[Saved data entries]
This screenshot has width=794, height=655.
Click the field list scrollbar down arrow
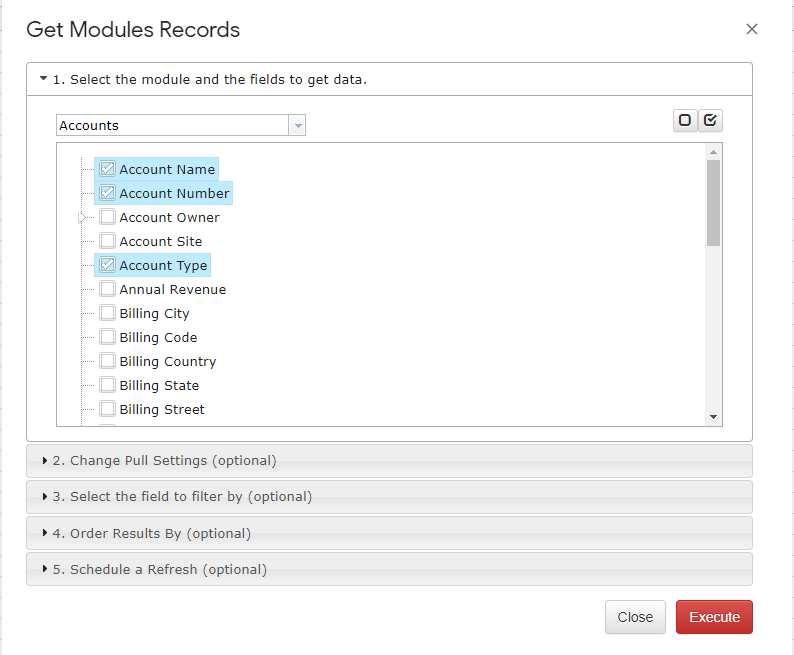(713, 417)
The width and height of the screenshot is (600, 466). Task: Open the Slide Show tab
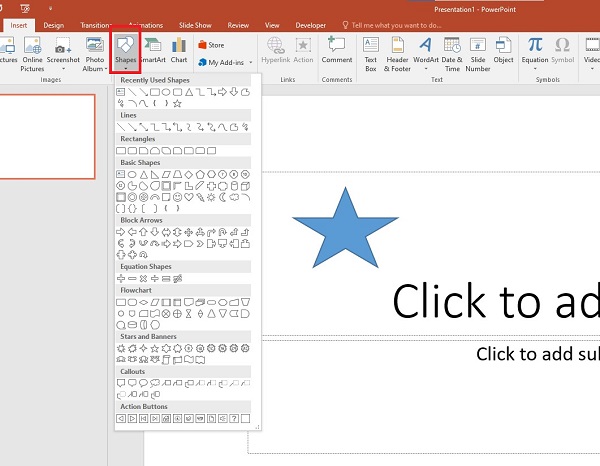pyautogui.click(x=195, y=24)
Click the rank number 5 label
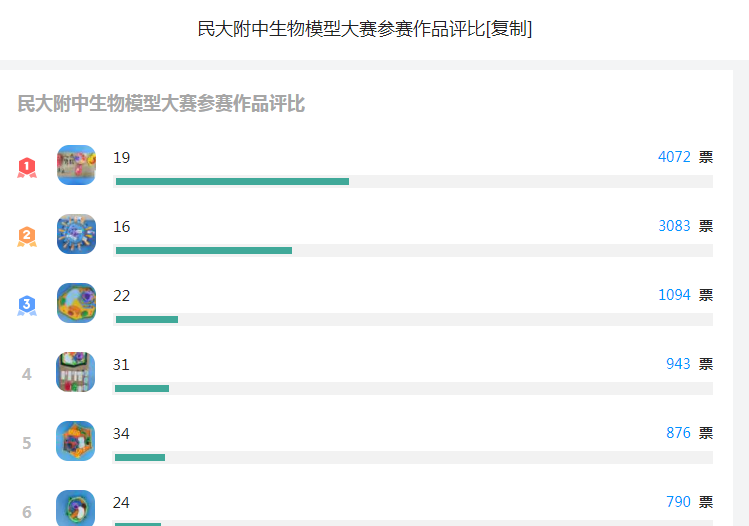The image size is (749, 526). tap(27, 444)
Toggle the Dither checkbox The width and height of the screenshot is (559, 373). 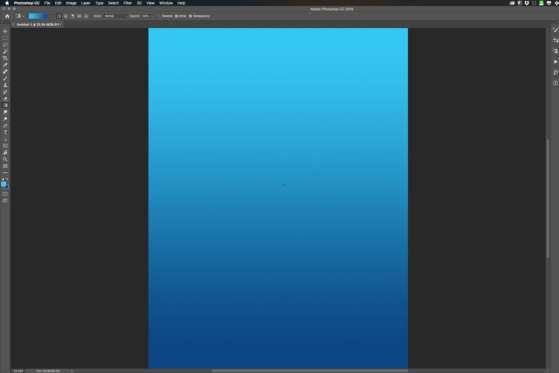tap(180, 16)
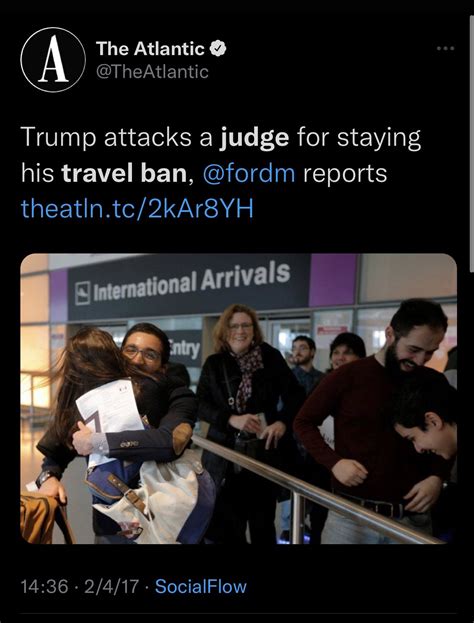This screenshot has width=474, height=623.
Task: Click the 2/4/17 date
Action: pos(111,587)
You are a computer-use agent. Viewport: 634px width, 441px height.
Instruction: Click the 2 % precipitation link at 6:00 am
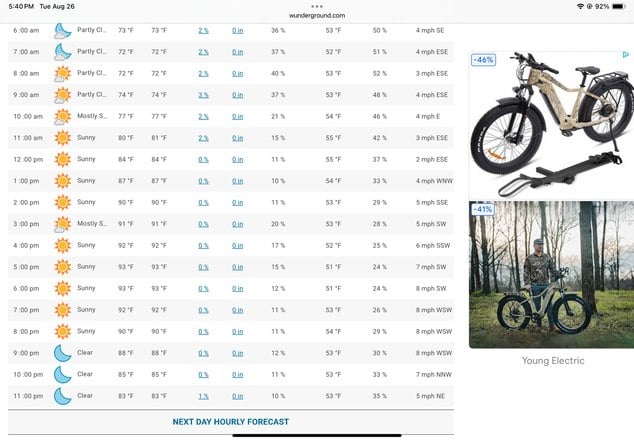pos(203,31)
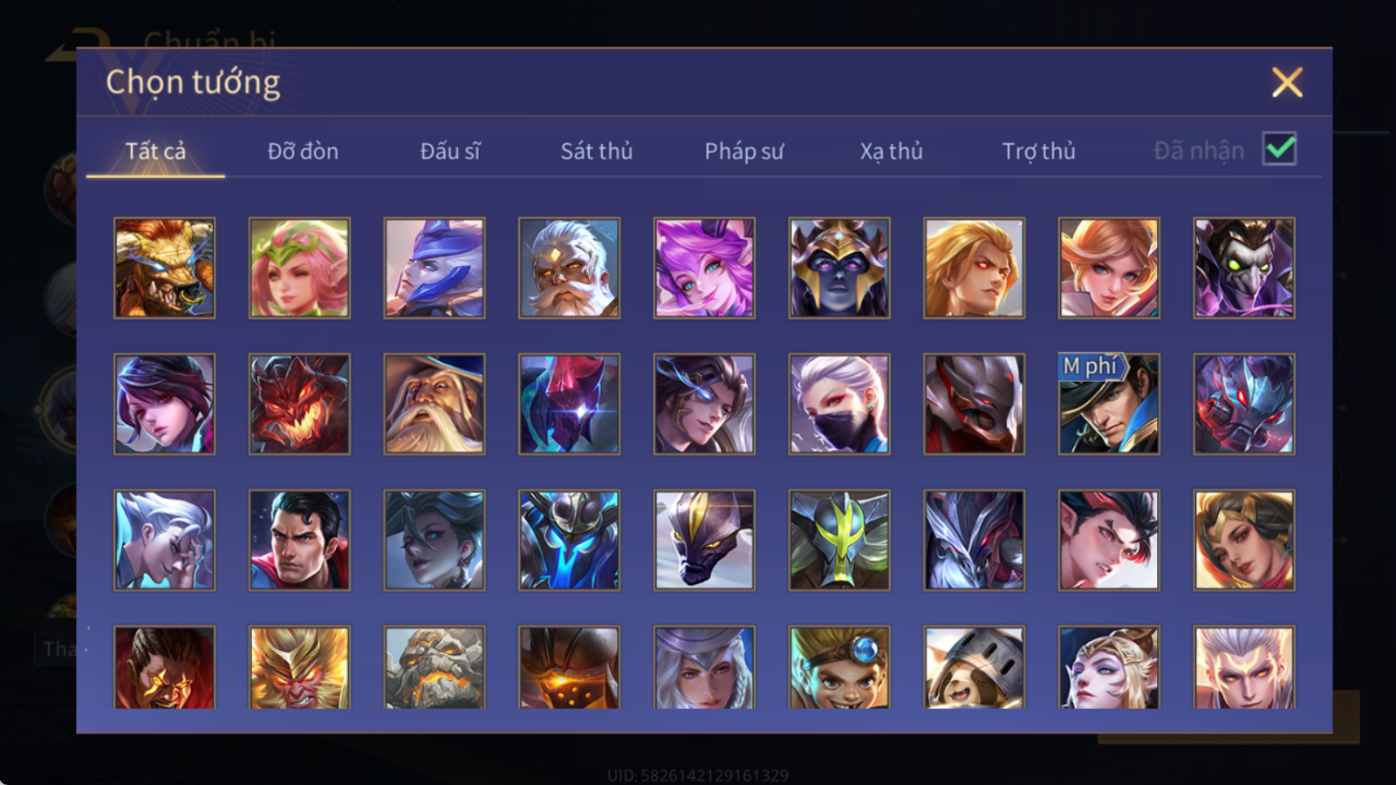Switch to the 'Trợ thủ' tab

[x=1038, y=151]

Work order. After locating the line containing "You are a computer-use" in the entries above, repeat only it and each later line through the end, exactly, without any pictures.

Result below.
You are a computer-use agent. Viewport: 634px width, 441px height.
Instruction: Click the 2 % precipitation link at 6:00 am
pos(203,31)
Switch to the 'Trợ thủ' tab

[x=1038, y=151]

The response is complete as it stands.